Exporting Alaska natural gas as LNG to Asia “is the best alternative for commercializing Alaska North Slope natural gas. It’s certainly better than any alternative” for shipping gas to U.S. domestic markets, Mulva said.
An LNG project would require a pipeline shipping natural gas about 800 miles from Prudhoe Bay to a port in southern Alaska, such as the existing deepwater ports at Valdez in Prince William Sound or Kenai in Cook Inlet. It would require a plant at tidewater to liquefy natural gas and a fleet of LNG tankers to move the product.
Exxon, whose CEO Rex Tillerson also attended the meeting, said the parties are in early discussions on an export plan, but added that the pipeline plan through Canada is still under consideration.
The governor in October announced that he believed further efforts to build a pipeline shipping North Slope natural gas to U.S. markets might be futile. On Thursday, he said he has become more convinced since then that LNG exports to Asia represent Alaska’s best option to sell its abundant North Slope natural gas.

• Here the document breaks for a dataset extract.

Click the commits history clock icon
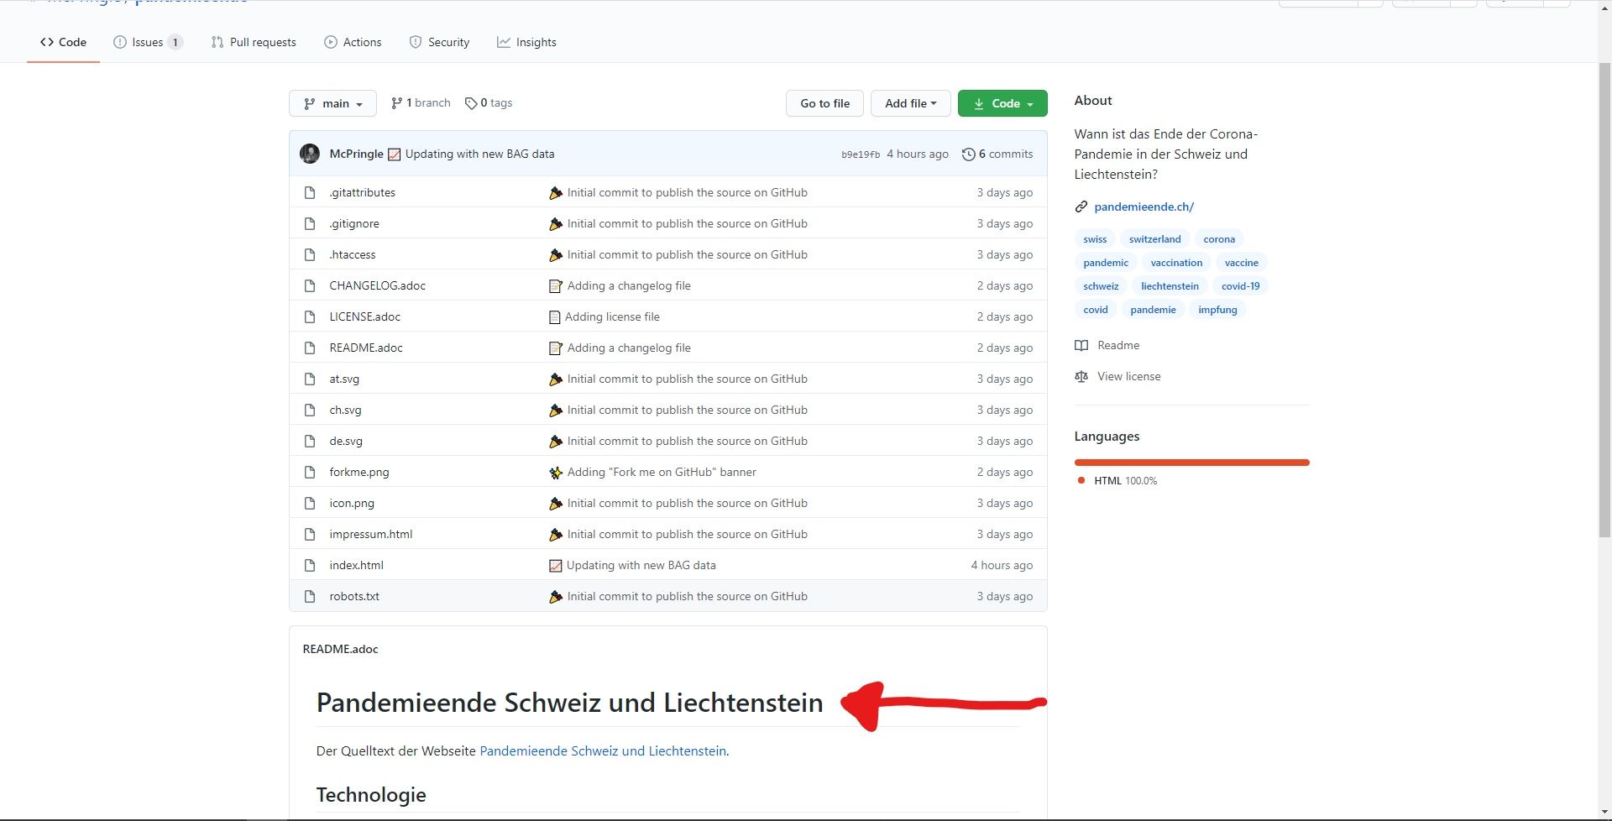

But TransCanada Corp. Vice President Tony Palmer, that company’s executive in charge of Alaska development, said he was not convinced that natural gas markets had changed permanently and that an overland pipeline to North American markets was no longer feasible.
While there is “no question” that natural gas prices are higher in Asian Pacific markets than in North American markets, things could change, said Palmer, who attended the closed-door meeting with legislators and community leaders.
“What will happen in 10 years is an open question, on both sides of the Pacific,” Palmer told reporters.
TransCanada and Exxon Mobil continue to pursue their plans for a 1,700-mile pipeline, though they have been unsuccessful in attracting shipper commitments, Palmer said.
Once expected to be a major importer, the United States now has up to a century’s worth of supply, prompting plans to ship the cheap fuel to thirsty markets in Europe and Asia where prices are up to five times higher.
Five projects across the United States and two in western Canada have applied for construction and export licenses, seeking long-term deals predominantly with buyers in Asia[ID:nS1E78P0MZ]
However, critics say that exporting gas may drive prices higher at home and discourage use of a homegrown resource.
TransCanada Corp and partner Exxon Mobil have been unable to win customers for the 1,700-mile natural gas pipeline they proposed building from Alaska’s North Slope to Alberta, at a cost of up to $41 billion.
BP and ConocoPhillips in May abandoned a rival natural-gas proposal for a similar route and similar delivery volumes after they also failed to attract shipping commitments.
TransCanada has also floated the concept of a line to the port of Valdez, which would move 3 billion cubic feet of gas a day and cost up to $26 billion.